TASK DIRECTIONS: Convert the lines of the listing below, from the line with "June 2015 (72, 991)" to the line with "Live Chat (69, 1233)", into a Markdown table with the columns "Row" and "Text". Put the row number under Row and the whole line under Text, and skip any blank lines.

DATASET RECORDS:

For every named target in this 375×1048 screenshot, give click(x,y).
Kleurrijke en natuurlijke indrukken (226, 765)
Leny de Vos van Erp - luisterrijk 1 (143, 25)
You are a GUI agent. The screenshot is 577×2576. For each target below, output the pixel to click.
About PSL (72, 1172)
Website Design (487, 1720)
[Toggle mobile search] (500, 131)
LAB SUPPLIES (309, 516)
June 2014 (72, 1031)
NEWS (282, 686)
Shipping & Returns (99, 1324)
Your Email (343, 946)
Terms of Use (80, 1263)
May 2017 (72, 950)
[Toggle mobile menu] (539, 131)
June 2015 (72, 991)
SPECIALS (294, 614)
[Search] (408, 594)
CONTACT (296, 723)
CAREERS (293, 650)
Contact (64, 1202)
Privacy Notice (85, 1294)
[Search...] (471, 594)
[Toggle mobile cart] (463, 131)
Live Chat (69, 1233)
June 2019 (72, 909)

---

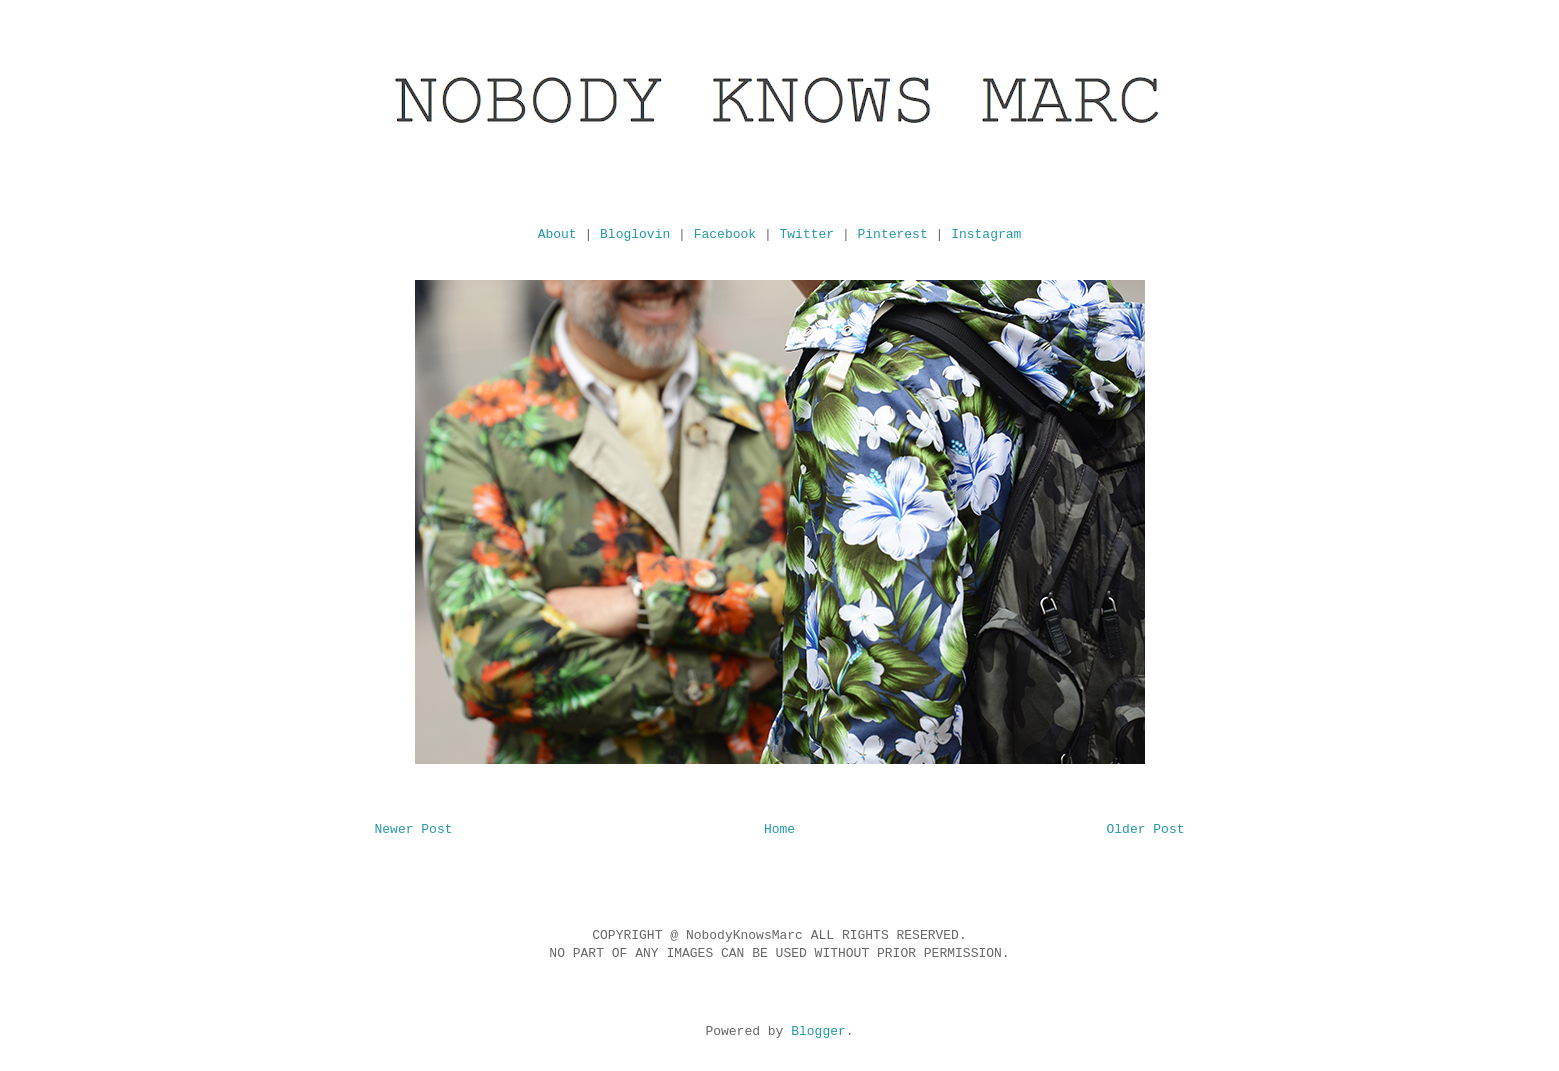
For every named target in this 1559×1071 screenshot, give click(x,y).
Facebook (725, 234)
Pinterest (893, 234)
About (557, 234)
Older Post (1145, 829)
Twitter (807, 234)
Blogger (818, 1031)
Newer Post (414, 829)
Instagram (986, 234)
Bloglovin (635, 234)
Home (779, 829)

COMPLETED EXERCISE:
| Row | Text |
|---|---|
| 1 | June 2015 (72, 991) |
| 2 | SPECIALS (294, 614) |
| 3 | [Search] (408, 594) |
| 4 | CONTACT (296, 723) |
| 5 | CAREERS (293, 650) |
| 6 | Contact (64, 1202) |
| 7 | Privacy Notice (85, 1294) |
| 8 | [Search...] (471, 594) |
| 9 | [Toggle mobile cart] (463, 131) |
| 10 | Live Chat (69, 1233) |